> **SUPPLIED MATERIAL**:
▼▼▼

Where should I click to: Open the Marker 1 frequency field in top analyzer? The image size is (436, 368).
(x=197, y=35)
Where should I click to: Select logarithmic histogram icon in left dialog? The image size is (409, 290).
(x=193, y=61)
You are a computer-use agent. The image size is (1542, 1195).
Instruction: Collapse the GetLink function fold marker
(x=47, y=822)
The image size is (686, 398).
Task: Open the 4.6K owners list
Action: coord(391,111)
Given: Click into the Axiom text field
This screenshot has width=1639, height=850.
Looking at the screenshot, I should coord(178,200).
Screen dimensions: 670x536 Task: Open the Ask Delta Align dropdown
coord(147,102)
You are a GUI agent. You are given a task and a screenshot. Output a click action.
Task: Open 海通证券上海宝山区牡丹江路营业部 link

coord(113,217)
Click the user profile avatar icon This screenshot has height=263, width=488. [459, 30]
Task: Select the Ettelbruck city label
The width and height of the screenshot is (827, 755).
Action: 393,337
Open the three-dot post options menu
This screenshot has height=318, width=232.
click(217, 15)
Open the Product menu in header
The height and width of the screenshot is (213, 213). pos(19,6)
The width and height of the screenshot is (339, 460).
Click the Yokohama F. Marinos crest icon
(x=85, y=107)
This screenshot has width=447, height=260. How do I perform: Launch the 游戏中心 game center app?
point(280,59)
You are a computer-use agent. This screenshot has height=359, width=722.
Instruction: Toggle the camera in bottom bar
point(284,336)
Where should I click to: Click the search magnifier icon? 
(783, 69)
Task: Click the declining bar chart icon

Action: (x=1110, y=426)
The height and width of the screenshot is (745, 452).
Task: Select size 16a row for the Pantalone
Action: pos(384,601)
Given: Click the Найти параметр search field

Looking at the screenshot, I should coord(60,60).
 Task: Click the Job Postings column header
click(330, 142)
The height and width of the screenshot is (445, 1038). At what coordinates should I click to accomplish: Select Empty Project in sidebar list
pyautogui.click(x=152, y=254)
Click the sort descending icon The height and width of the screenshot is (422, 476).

▲▲▲

> **PROMPT**: Only lines holding the word "agent" belong in the answer; copy all of them from the records.

> **WRITTEN RESPONSE**:
You are a computer-use agent. The image size is (1542, 1195).
You are a GUI agent. You are given a task and a screenshot. Output a click action.
You are a computer-use agent. This screenshot has height=359, width=722.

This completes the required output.